## Work to complete
Track down each line below containing the string "screenshot" and copy it.

## Recorded information
===
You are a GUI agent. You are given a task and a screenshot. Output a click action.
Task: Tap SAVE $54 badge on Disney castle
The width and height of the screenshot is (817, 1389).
===
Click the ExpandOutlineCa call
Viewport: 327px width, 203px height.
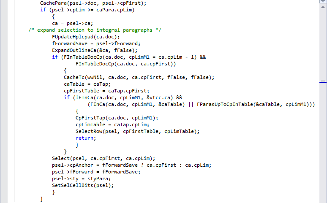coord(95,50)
===
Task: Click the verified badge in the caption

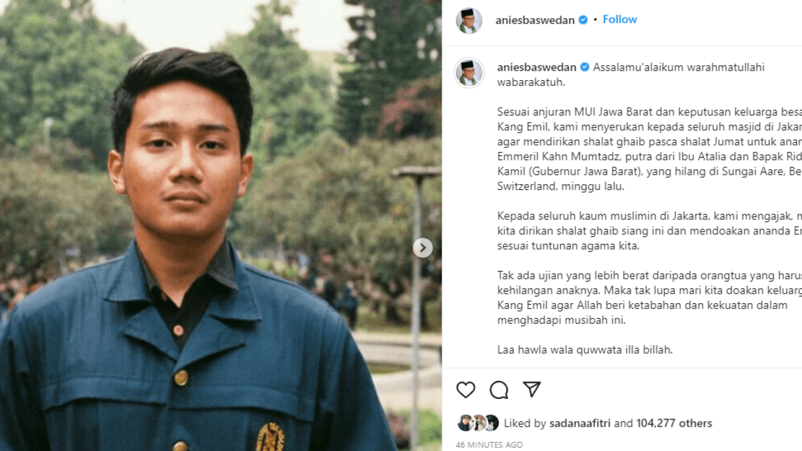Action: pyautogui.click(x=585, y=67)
===
## Output
You are a GUI agent. You are given a task and a screenshot. Output a click action.
The width and height of the screenshot is (817, 1389).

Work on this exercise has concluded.